* _Extrait du texte_:
François-Marie est à la sortie de l'école Saint-Michel de Carnac, il attend son petit dernier, Mahé, 4 ans. L'école est toute nouvelle pour Mahé.
Sa famille a quitté Paris pour Carnac. Carnac, la ville où elle vient d'habitude pour les vacances. Cette fois, c'est pour y poser ses valises et y vivre à l'année.
Etape n°1 avoir déjà pensé au projet, n°2 être restés confinés à Carnac, n°3 s'y installer
Les parents avaient déjà pensé à déménager avant, mais tout s'est précipité pendant le confinement.François-Marie, sa femme et leurs 3 garçons étaient à Carnac pour voter pour les municipales à la mi-mars. Et vu les annonces du gouvernement sur un confinement général, ils se sont confinés dans la maison de famille à Carnac. Mars, avril... ils se sont rendus compte qu'ils étaient bien, que leur cadre de vie était exceptionnel. Ils ont fini par rester. Madame travaillait pour une société pétrolière était régulièrement à l'étranger, elle a démissionné en juin. Monsieur s'occupe des enfants, comme à Paris.
Au début, il a fallu convaincre les enfants, habitués à la vie de quartier, à Paris, à leurs copains, à leurs activités. Aujourd'hui, Paris leur manque encore, même s'ils apprécient le rythme de leur nouvelle vie.
"Ici le temps s'écoule plus lentement. Ca fait bizarre des fois, mais j'ai pas peur de m'ennuyer", lance l'aîné des garçons. "Oh pas avant 2 ou 3 ans" enchérit le cadet.
La maison secondaire qui devient la maison principale
La famille Le Baud emménagera bientôt dans une maison toute neuve. A l'origine, c'était une maison secondaire que le couple faisait construire, elle deviendra donc l'habitation principale.
Paris, mais aussi Rennes, Nantes ou Vannes. Ils sont nombreux à vouloir se mettre au vert et à bouleverser leurs habitudes de vie et de travail. Certains, parmi les plus riches, ont choisi d'inverser le modèle, explique Paul Chapel : "aujourd'hui, ils passent 2 ou 3 jours à Paris, Rennes ou à Nantes et le reste du temps à Carnac, en télétravail et non plus l'inverse".
Un marché de l'immobilier hyper tendu
Encore faut-il avoir un logement sur place. Car à Carnac, le marché de l'immobilier est tendu. La demande est forte, mais les biens sont rares. Ils sont au moins 10 acquéreurs en attente pour une seule maison ou un seul appartement à vendre. Et personne ne négocie plus. Paul Chapel, directeur de deux agences immobilières, à la Trinité sur Mer et à Carnac n'a jamais vu ça, il vend des maisons par téléphone.

* _Informations affichées_:
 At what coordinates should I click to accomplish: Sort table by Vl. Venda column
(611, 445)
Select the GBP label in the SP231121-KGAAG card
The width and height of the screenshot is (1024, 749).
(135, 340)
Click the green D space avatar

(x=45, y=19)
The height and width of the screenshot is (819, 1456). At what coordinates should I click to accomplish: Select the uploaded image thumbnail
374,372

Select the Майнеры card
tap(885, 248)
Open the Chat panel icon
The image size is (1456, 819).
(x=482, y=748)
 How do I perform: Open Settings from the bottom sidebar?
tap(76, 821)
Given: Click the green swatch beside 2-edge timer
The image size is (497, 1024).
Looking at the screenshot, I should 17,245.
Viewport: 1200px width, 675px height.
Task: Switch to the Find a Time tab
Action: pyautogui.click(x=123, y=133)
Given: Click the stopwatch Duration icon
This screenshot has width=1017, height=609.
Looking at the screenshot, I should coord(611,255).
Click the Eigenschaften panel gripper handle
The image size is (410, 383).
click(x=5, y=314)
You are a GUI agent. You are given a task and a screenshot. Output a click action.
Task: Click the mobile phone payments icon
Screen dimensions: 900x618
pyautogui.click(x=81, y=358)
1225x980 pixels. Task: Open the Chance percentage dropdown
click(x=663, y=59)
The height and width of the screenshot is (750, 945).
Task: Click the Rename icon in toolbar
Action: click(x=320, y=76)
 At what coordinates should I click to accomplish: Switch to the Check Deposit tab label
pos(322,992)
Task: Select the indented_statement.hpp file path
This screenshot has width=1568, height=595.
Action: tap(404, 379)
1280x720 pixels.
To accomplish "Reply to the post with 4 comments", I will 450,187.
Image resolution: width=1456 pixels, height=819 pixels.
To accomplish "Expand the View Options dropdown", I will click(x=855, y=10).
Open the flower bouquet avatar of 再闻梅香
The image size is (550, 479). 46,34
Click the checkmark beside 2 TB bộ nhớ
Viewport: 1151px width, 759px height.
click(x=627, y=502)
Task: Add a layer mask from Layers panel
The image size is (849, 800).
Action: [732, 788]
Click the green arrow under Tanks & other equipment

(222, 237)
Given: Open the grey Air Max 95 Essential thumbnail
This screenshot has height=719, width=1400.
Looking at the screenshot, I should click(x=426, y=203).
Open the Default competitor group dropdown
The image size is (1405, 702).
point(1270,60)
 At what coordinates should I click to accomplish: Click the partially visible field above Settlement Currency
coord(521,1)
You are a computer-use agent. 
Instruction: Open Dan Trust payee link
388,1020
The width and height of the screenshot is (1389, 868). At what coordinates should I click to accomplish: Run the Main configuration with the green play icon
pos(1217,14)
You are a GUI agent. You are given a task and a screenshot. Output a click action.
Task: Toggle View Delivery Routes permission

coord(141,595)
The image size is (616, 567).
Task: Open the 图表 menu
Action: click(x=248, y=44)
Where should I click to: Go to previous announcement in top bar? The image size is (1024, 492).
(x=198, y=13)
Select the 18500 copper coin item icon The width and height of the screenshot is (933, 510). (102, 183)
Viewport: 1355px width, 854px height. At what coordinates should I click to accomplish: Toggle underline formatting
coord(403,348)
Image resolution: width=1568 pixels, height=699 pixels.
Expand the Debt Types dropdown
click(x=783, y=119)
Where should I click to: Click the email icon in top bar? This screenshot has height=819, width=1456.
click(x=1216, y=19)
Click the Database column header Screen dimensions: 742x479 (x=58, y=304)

* _Travail à faire_:
A. Traduisez en anglais la phrase suivante de l'extrait sur l'installation à Carnac : « La demande est forte, mais les biens sont rares. »
B. Citez, dans l'extrait sur l'installation à Carnac, le passage qui va de « Sa famille a » jusqu'à « vivre à l'année. » inclus.

* _Réponses dans l'ordre_:
A. Demand is high, but properties are scarce.

B.
Sa famille a quitté Paris pour Carnac. Carnac, la ville où elle vient d'habitude pour les vacances. Cette fois, c'est pour y poser ses valises et y vivre à l'année.